Here the job is to transcribe only the lines from the one containing "Instruction: Click the Center align icon" through the last line below, exactly as written; please leave out pictures.

-- Data follows --

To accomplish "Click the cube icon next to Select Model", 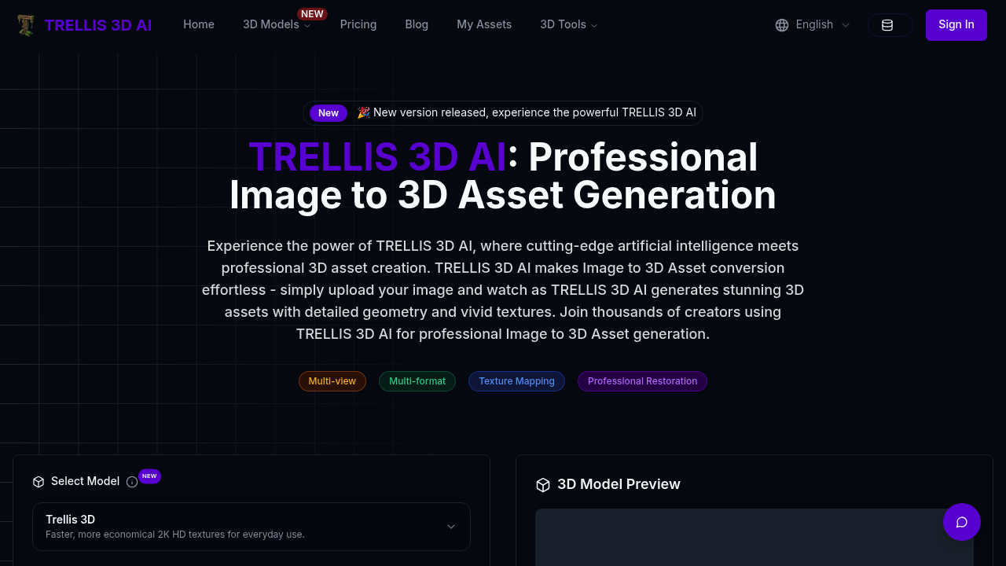I will tap(39, 481).
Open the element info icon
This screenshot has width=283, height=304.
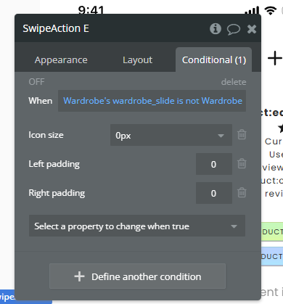point(216,29)
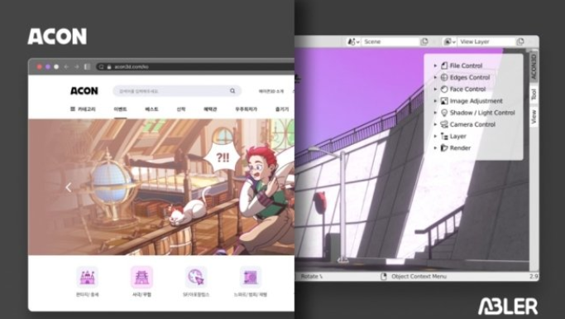The image size is (565, 319).
Task: Click the castle category icon
Action: [87, 277]
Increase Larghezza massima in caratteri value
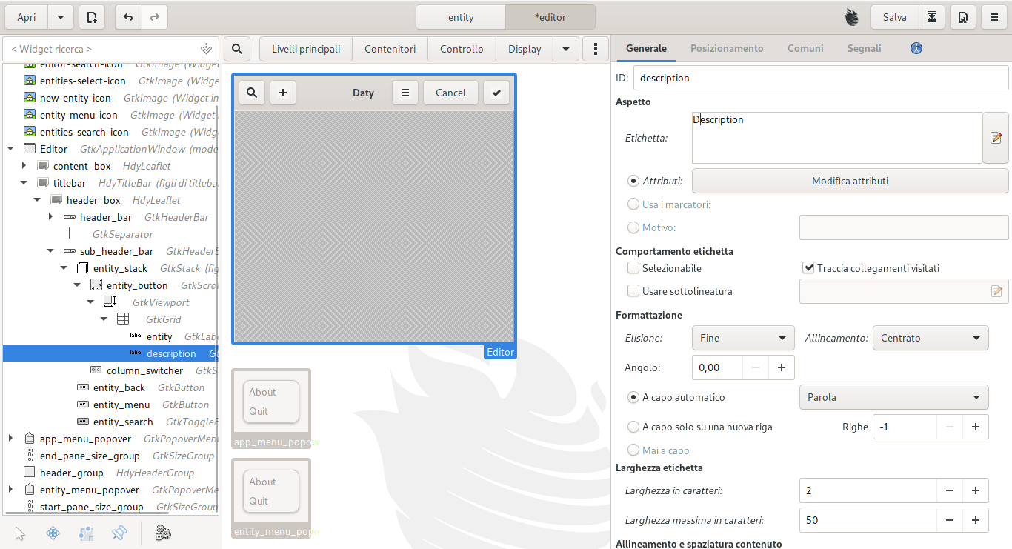This screenshot has width=1012, height=549. pyautogui.click(x=975, y=520)
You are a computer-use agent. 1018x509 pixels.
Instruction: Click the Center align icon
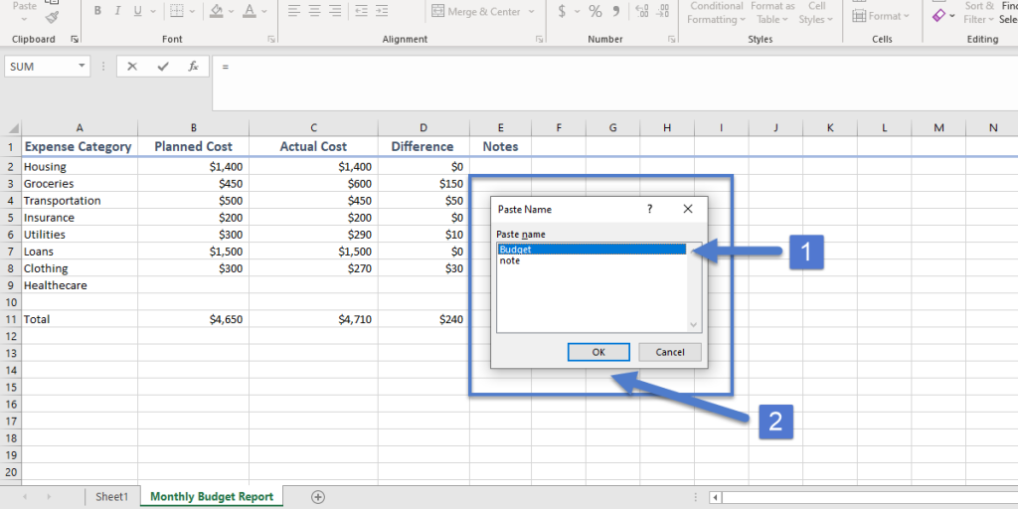point(316,12)
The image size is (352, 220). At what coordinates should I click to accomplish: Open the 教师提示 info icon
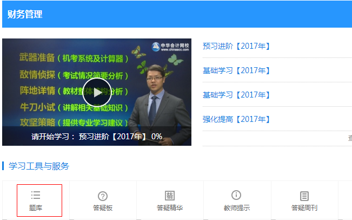[x=236, y=195]
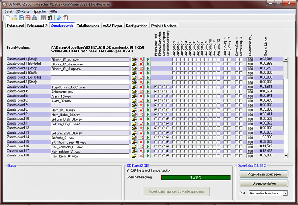Click the new project file icon
The width and height of the screenshot is (298, 205).
click(x=8, y=18)
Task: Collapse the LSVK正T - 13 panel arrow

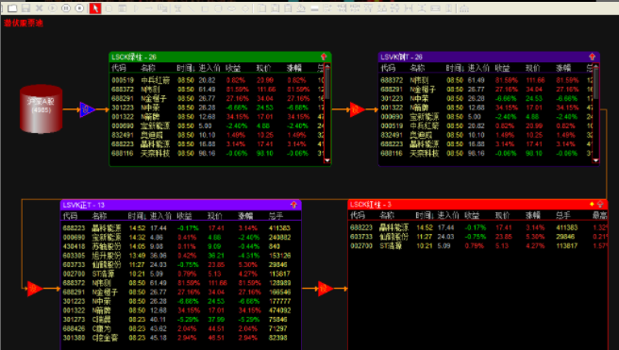Action: [x=293, y=205]
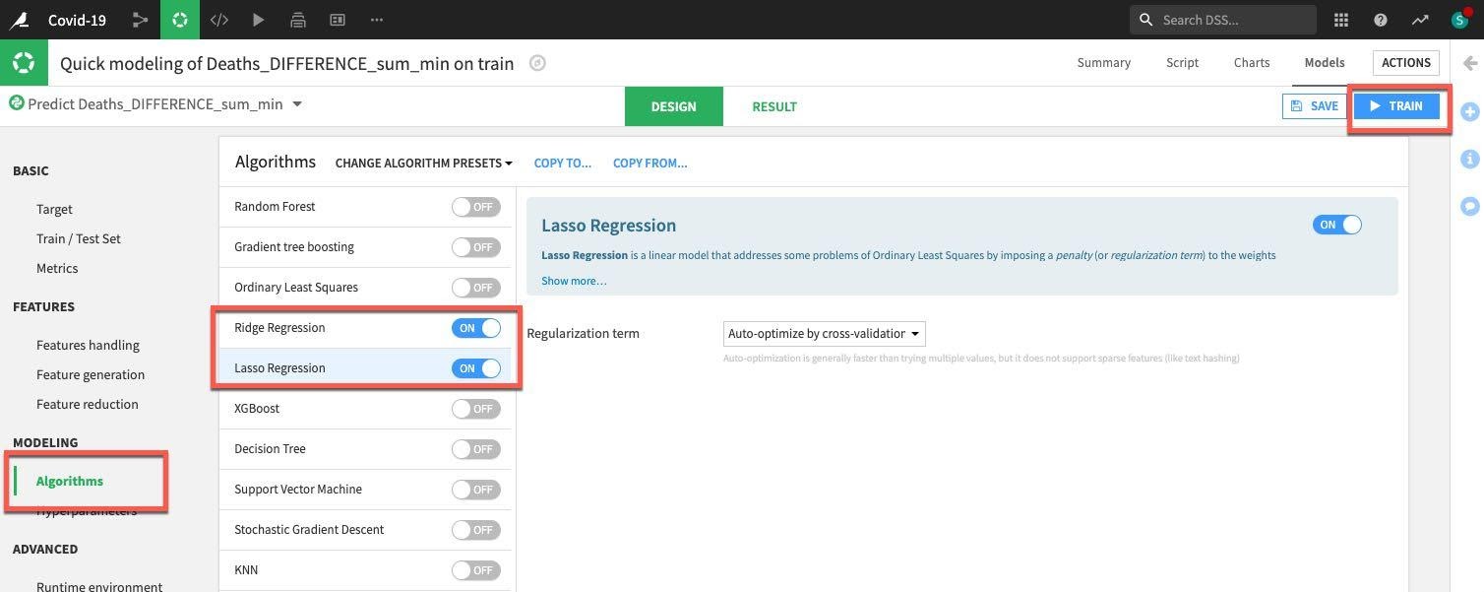
Task: Switch to the Result tab
Action: tap(774, 106)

-- Data concluded --

- [Output]:
Instruction: Click the Center align icon
point(316,12)
The image size is (352, 220). At what coordinates should I click to accomplish: Open the 教师提示 info icon
[x=236, y=195]
Click the new project file icon
The width and height of the screenshot is (298, 205).
click(x=8, y=18)
Task: Collapse the LSVK正T - 13 panel arrow

Action: [x=293, y=205]
Task: Switch to the Result tab
Action: tap(774, 106)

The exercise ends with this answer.